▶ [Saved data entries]
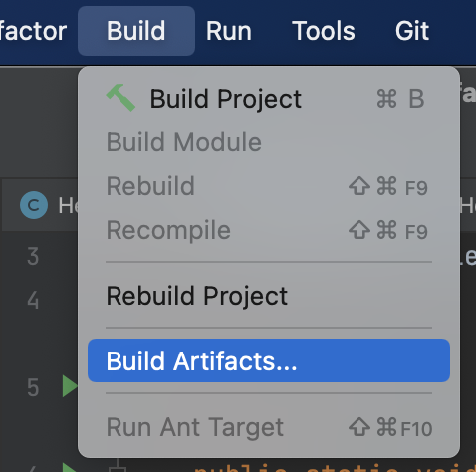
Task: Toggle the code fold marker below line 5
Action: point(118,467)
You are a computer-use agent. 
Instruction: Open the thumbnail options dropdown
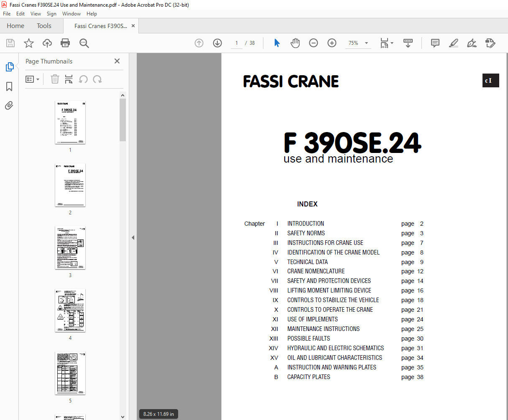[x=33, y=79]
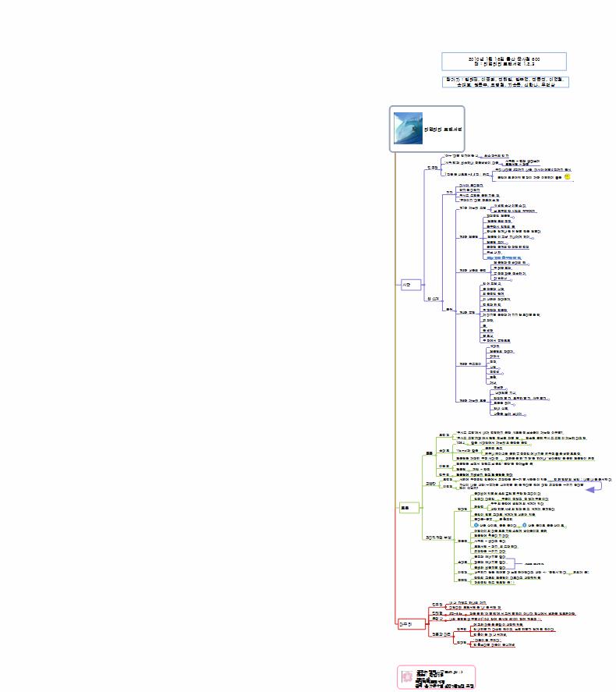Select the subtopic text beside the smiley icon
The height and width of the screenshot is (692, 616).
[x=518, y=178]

▶ [Problem details] With the pictures left out, copy exactly the lines from the one containing "Instruction: Open the" through the final line of the records above, both included.

▶ [Your response]
Instruction: Open the thumbnail options dropdown
[x=33, y=79]
Select the subtopic text beside the smiley icon
The height and width of the screenshot is (692, 616).
[x=518, y=178]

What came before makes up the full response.